**Work to be completed**
Give the number of lines below that hold "Toggle", and only that.

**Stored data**
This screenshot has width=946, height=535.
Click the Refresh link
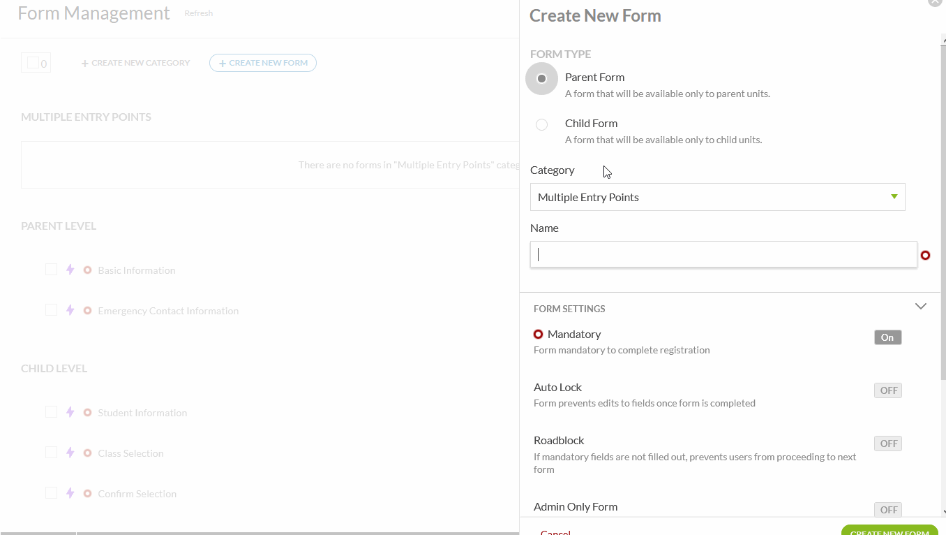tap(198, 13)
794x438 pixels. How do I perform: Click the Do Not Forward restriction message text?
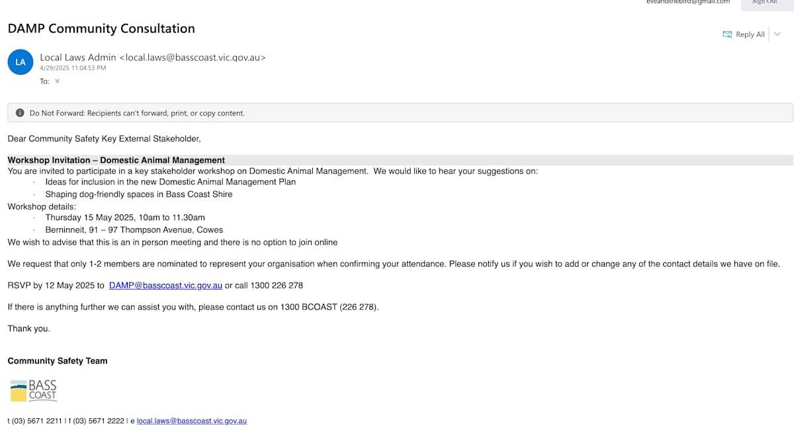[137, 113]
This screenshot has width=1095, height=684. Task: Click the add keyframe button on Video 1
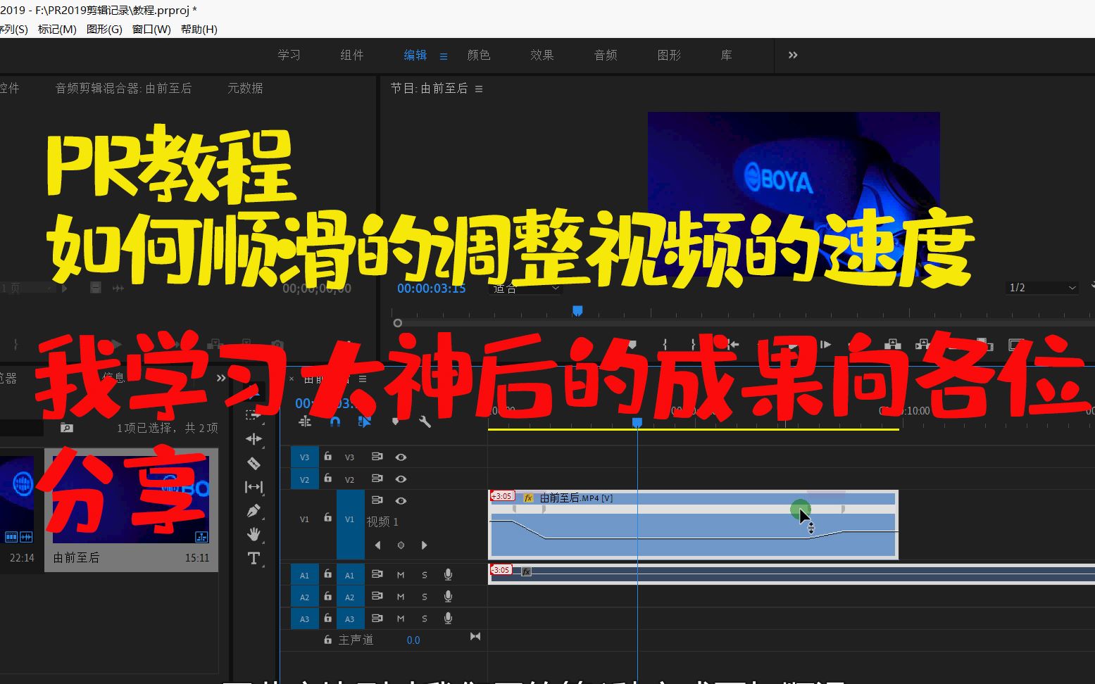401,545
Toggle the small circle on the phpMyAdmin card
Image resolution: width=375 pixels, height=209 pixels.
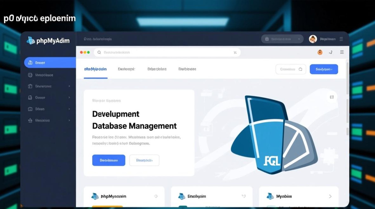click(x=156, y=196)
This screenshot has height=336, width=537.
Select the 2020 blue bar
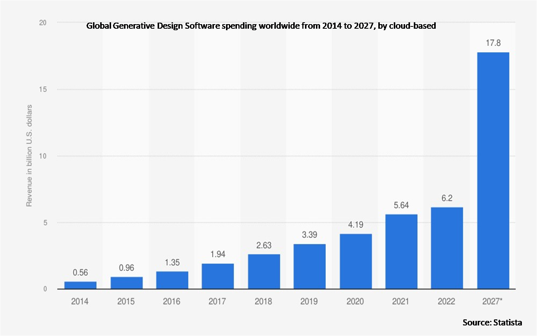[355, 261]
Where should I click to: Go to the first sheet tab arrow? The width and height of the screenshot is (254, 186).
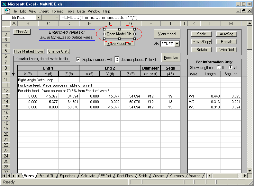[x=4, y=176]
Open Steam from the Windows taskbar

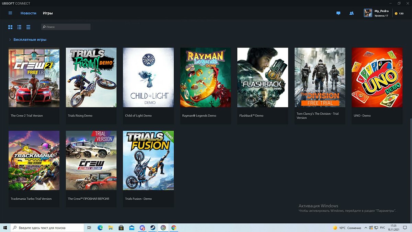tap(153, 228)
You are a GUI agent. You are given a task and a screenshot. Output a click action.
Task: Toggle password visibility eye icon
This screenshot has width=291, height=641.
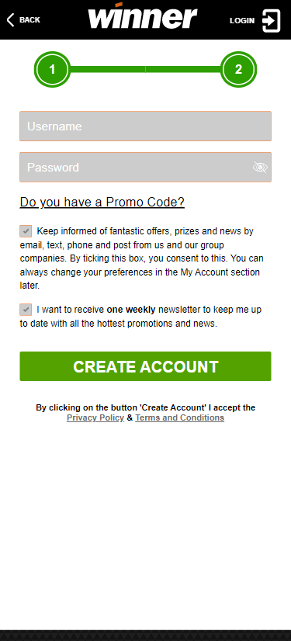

--

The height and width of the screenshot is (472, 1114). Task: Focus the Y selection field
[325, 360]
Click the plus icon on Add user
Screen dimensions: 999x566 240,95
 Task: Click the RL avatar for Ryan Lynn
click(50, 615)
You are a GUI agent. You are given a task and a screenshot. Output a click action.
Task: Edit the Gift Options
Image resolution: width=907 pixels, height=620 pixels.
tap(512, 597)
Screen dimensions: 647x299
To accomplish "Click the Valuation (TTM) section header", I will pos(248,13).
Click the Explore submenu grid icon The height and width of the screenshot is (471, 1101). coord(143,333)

**Your solution**
2